I'm trying to convert a dataframe to a breeze dense matrix using scala. I couldn't find any built-in functions to do this, so here's what I'm doing.
import scala.util.Random
import breeze.linalg.DenseMatrix
val featuresDF = (1 to 10)
.map(_ => (
Random.nextDouble,Random.nextDouble,Random.nextDouble))
.toDF("F1", "F2", "F3")
var FeatureArray: Array[Array[Double]] = Array.empty
val features = featuresDF.columns
for(i <- features.indices){
FeatureArray = FeatureArray :+ featuresDF.select(features(i)).collect.map(_(0).toString).map(_.toDouble)
}
val desnseMat = DenseMatrix(FeatureArray: _*).t
This does work fine and I get what I want. However, this causes OOM exceptions in my environment. Is there a better way of doing this conversion. My ultimate goal is to calculate the eigen values and eigen vectors of the features using the dense matrix.
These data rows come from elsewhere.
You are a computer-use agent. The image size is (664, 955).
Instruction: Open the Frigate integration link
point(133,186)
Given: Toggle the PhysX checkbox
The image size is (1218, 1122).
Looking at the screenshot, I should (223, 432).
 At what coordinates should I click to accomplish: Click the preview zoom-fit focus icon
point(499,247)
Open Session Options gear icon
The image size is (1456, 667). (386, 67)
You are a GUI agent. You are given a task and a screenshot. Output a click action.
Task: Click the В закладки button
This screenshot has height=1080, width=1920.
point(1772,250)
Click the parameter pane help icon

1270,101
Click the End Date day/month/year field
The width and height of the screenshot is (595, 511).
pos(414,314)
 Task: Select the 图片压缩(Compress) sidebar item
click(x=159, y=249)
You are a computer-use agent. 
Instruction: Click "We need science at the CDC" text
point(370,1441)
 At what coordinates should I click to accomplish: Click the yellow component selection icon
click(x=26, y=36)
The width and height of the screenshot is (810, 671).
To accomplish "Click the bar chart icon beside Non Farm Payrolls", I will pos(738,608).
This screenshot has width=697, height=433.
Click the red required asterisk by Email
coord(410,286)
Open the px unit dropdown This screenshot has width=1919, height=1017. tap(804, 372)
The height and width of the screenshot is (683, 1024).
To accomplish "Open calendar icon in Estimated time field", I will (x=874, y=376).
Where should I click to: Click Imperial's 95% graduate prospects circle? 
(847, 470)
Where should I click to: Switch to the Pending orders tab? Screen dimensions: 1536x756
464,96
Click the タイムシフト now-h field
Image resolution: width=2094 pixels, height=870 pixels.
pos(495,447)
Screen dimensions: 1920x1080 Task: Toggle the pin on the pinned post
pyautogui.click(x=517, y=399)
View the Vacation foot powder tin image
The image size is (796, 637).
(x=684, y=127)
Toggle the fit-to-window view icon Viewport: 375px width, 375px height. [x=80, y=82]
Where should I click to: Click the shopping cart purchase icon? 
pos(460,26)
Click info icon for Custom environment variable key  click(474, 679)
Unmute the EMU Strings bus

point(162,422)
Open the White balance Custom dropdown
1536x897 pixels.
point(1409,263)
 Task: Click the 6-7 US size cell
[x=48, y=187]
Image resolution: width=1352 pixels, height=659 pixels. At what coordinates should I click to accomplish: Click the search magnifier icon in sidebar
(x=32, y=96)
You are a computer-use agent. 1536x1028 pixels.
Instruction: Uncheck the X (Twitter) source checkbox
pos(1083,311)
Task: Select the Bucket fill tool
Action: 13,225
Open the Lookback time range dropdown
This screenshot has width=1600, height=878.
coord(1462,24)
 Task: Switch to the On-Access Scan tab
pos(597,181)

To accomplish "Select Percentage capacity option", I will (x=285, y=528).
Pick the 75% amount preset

import breeze.stats.covmat
import breeze.linalg.eig
val covariance = covmat(desnseMat)
val eigen = eig(covariance)
So, it would be even better if there's a direct way to get the eigen values and eigen vectors from the dataframe. PCA in spark ml must be doing this calculation using the features column. Is there a way to access eigen values through PCA?